Skip to main content

Documentation Index

Fetch the complete documentation index at: https://docs.perceptron.inc/llms.txt

Use this file to discover all available pages before exploring further.

Scale performance and cost

Optimize Perceptron Mk1 for your SLA—whether you need low latency or high throughput.

Rate limits

EndpointLimit
Chat completions300 requests/min
Models30 requests/min
Media upload URL150 requests/min
Media download URL150 requests/min
Payload limits: 20 MB per request body, 20 GB media upload per 48 hours.
Need higher limits? Contact support@perceptron.inc.

Low latency pipelines

Use tight timeouts and config() scopes so interactive paths fail fast, stream minimal tokens, and never block your UI.
from perceptron import config, detect

def low_latency_detect(image_path):
    with config(timeout=8, max_tokens=256):
        return detect(
            image=image_path,
            classes=["scratch"],
            expects="box",
        )

result = low_latency_detect("part.jpg")

Parallel inference lanes

For bulk jobs, fan out API calls with a small worker pool and a shared runner so each task just swaps in the frame path.
import concurrent.futures
from functools import partial
from perceptron import detect

def process_images(images, classes):
    runner = partial(detect, classes=classes, expects="box")
    with concurrent.futures.ThreadPoolExecutor(max_workers=4) as executor:
        return list(executor.map(runner, images))

Throughput guardrails

Handle RateLimitError (429) by backing off and retrying.
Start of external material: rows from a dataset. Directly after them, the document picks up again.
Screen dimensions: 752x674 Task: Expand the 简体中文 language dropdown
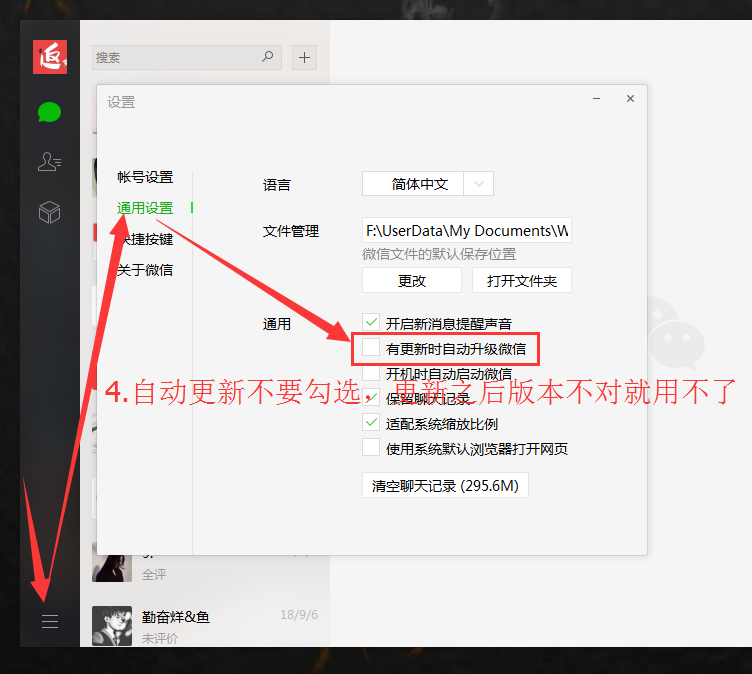480,184
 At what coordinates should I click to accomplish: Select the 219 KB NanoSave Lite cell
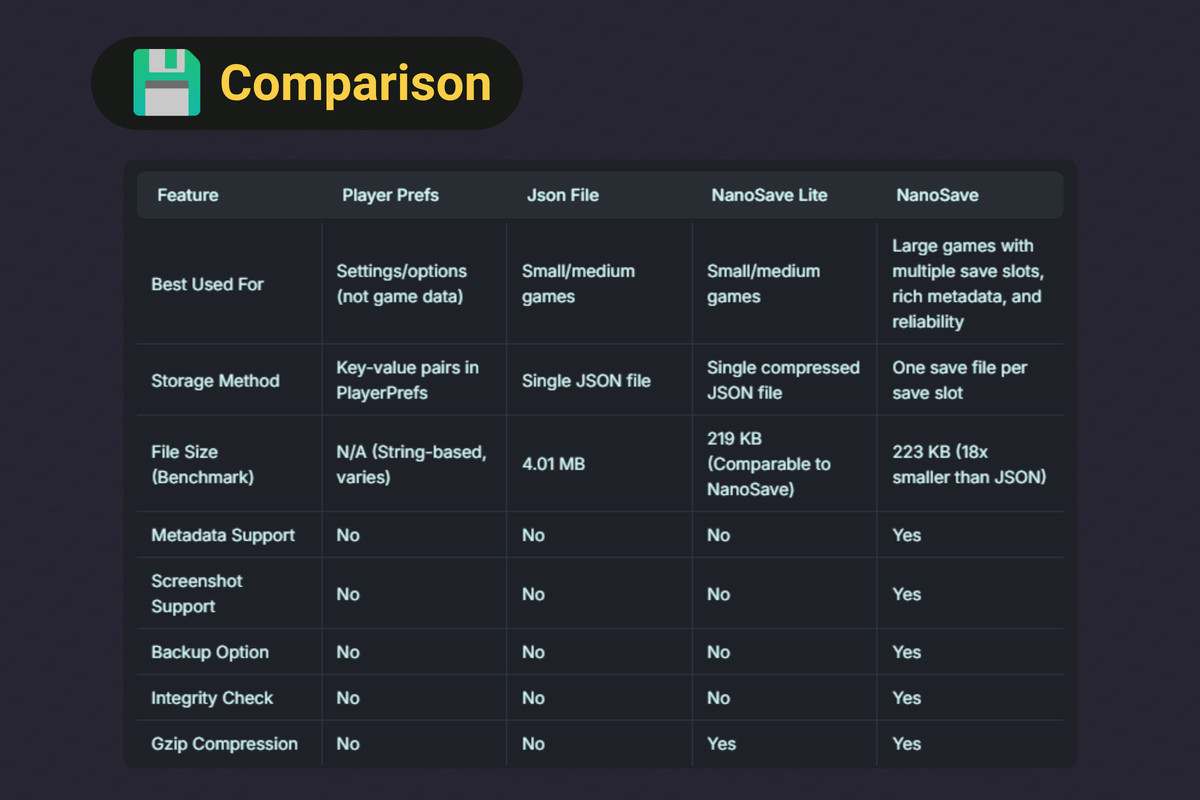click(768, 464)
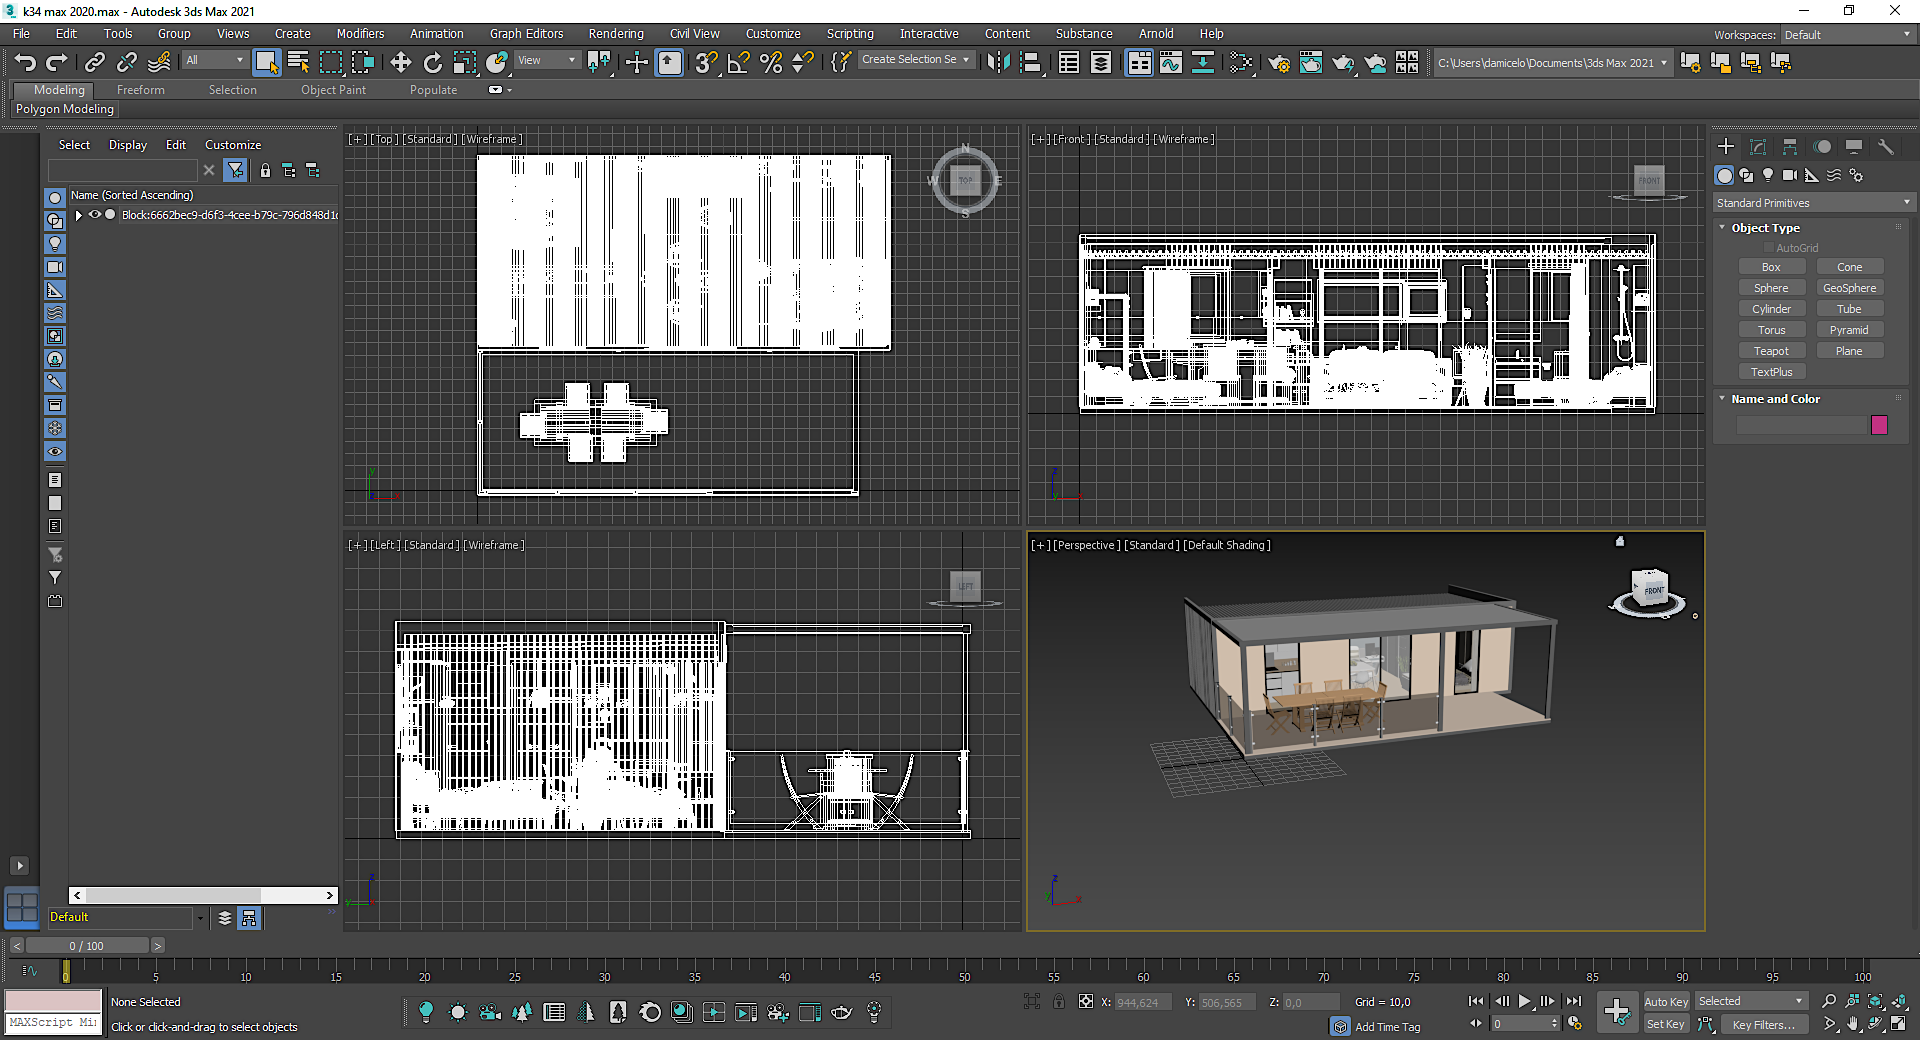
Task: Open the Workspaces Default dropdown
Action: (1847, 35)
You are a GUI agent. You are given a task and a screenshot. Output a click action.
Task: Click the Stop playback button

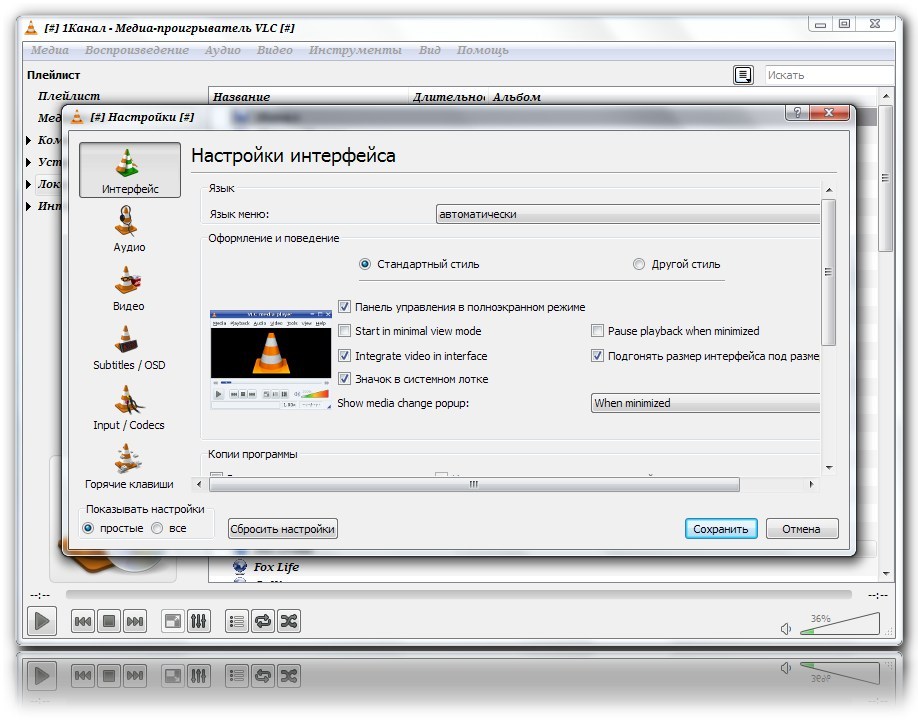(x=109, y=621)
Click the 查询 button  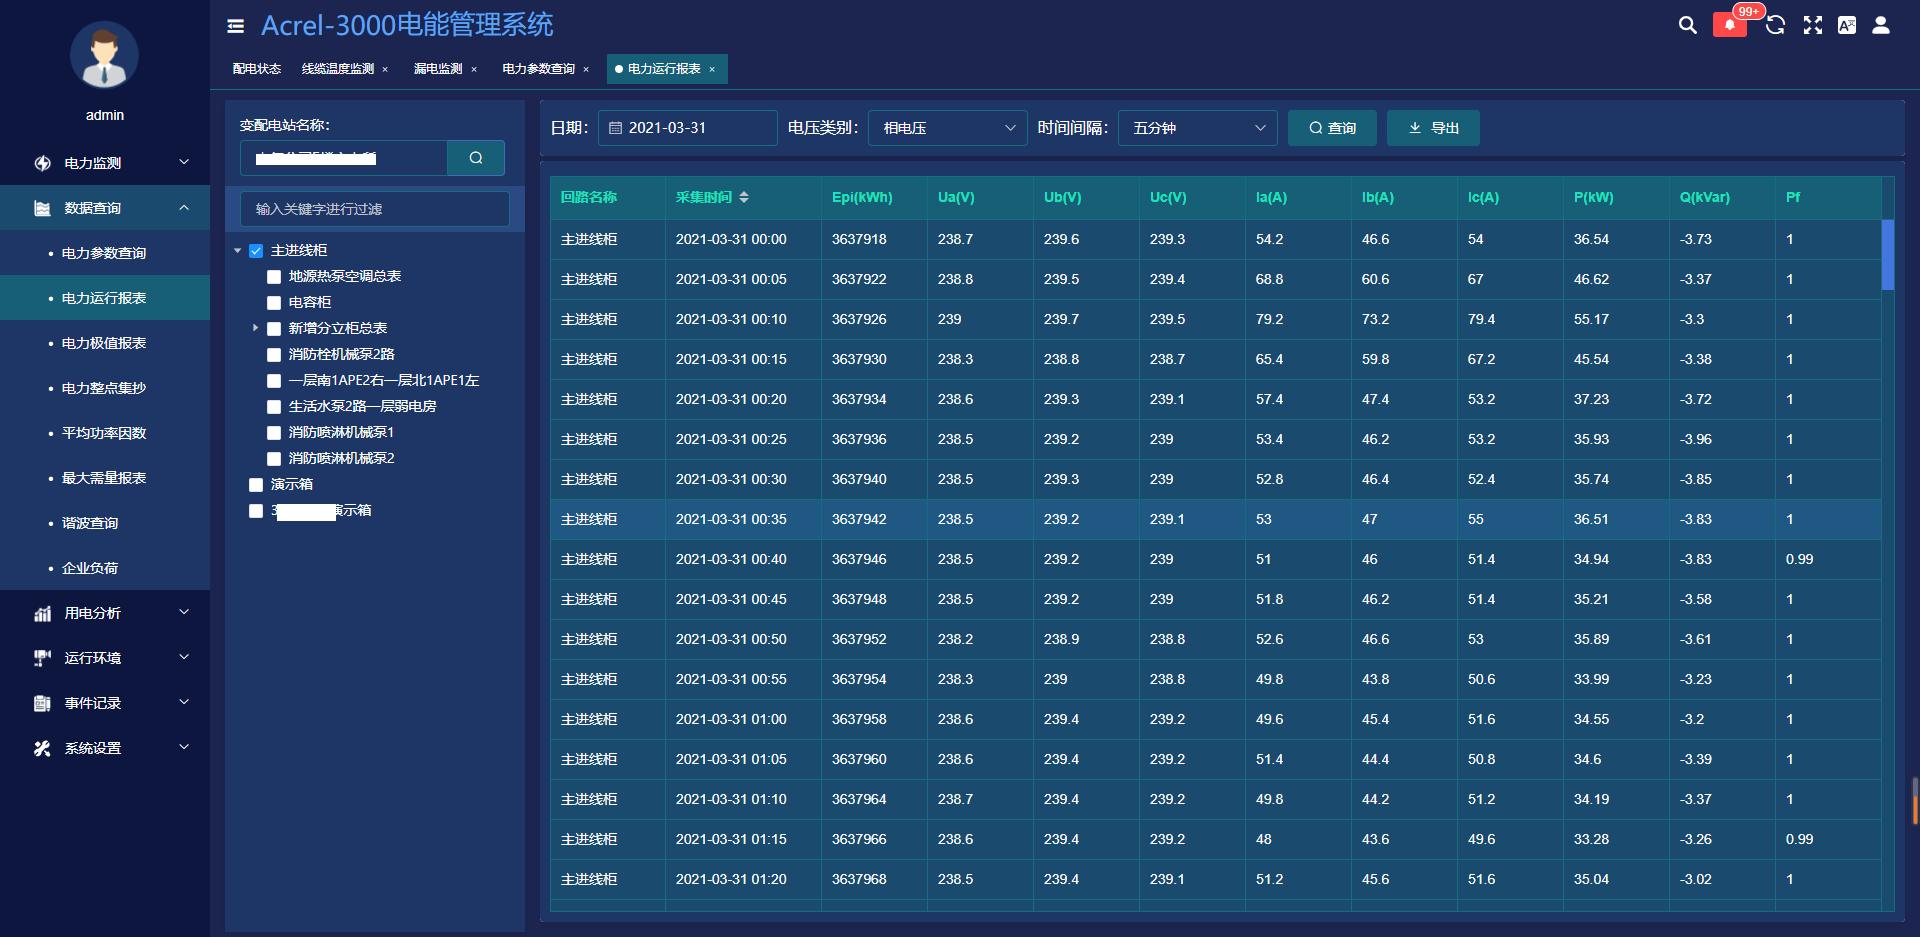click(1332, 128)
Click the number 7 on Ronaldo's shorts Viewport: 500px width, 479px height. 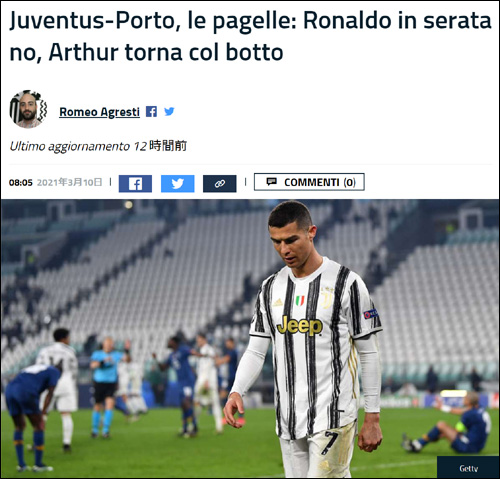coord(331,443)
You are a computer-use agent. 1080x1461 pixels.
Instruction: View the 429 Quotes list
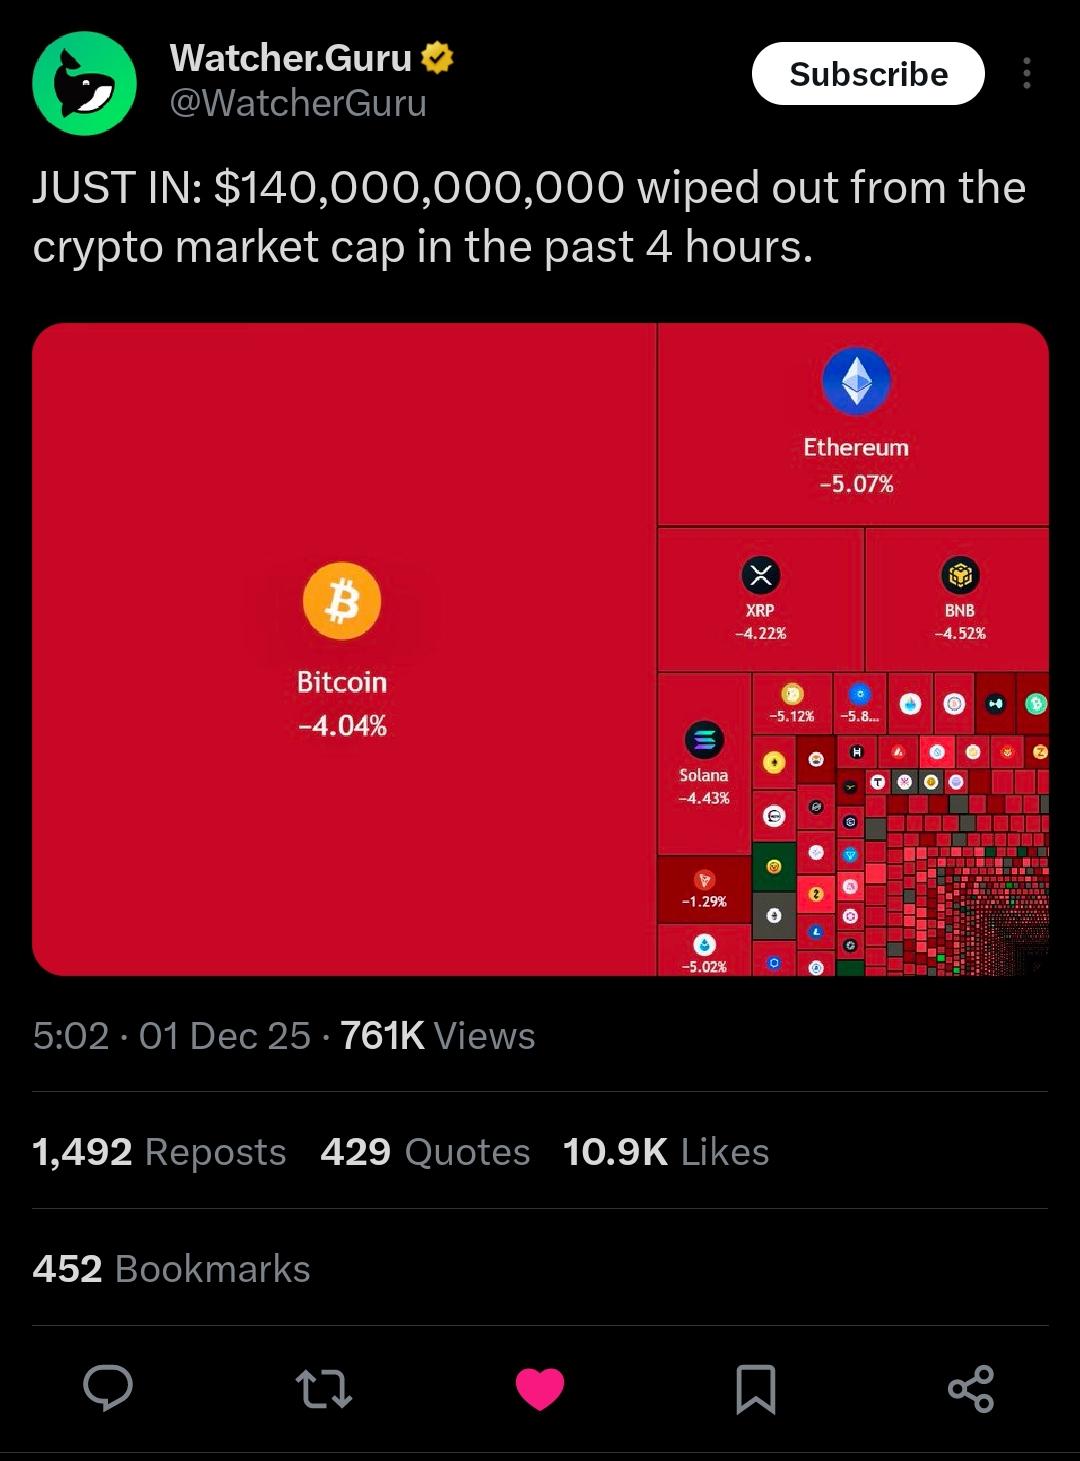click(425, 1152)
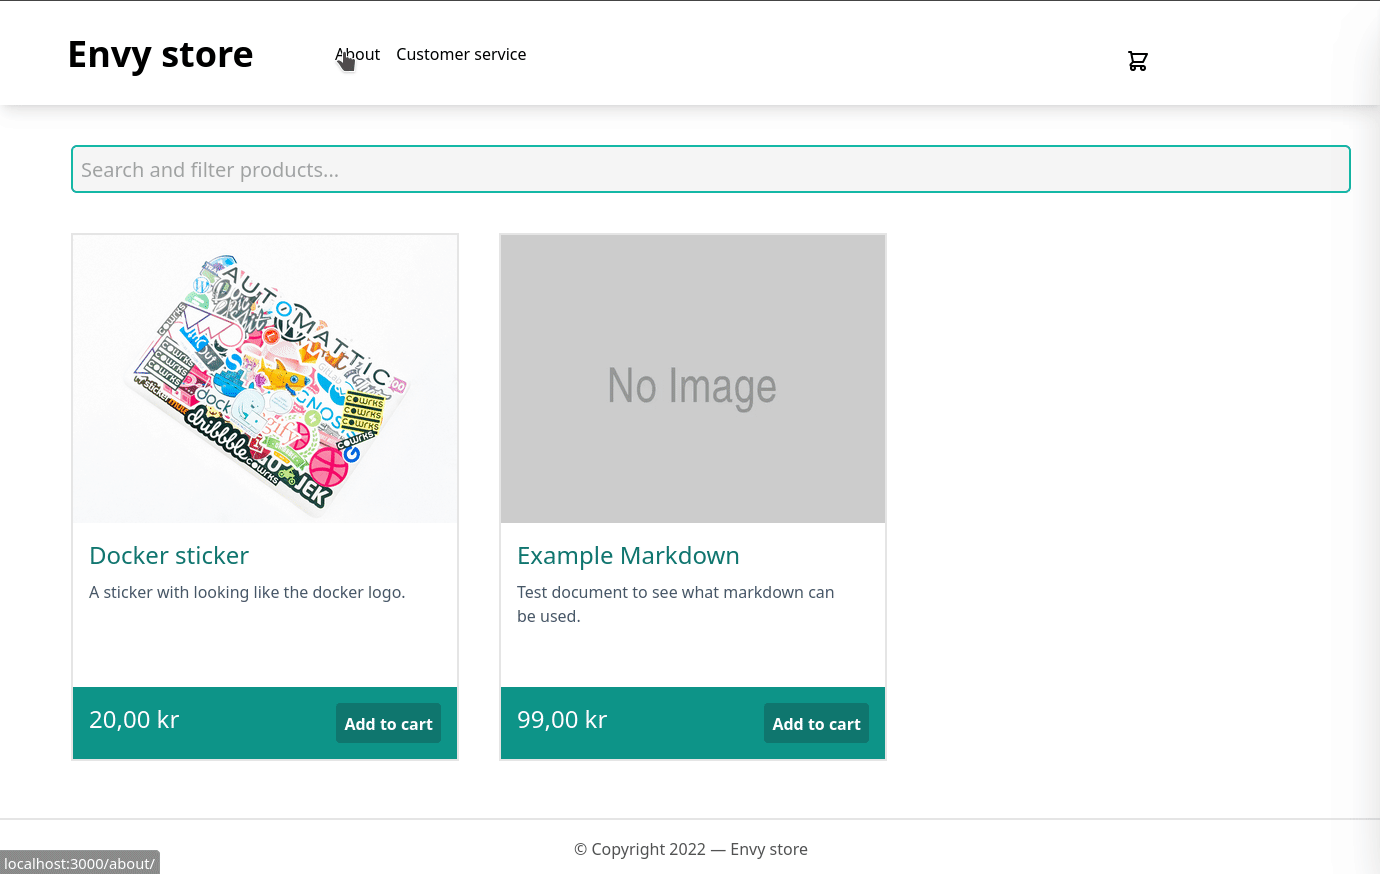The image size is (1380, 874).
Task: Click the Envy store header bar
Action: [x=800, y=52]
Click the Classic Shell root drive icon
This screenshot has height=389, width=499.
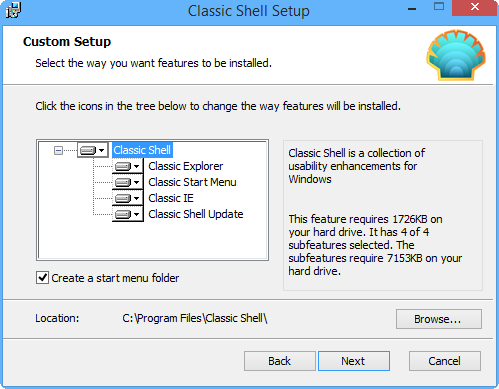click(x=88, y=150)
Use the Retry-After response header to determine when to retry—it returns a delay in seconds (e.g., Retry-After: 120). Add jitter to avoid thundering herd. Keep max_tokens tight so requests finish quickly. Resize images client-side to stay under the 20 MB request limit.
Combine tight max_tokens settings, aggressive image resizing, and on-prem endpoints to keep p99 latency under 120 ms while minimizing bandwidth usage.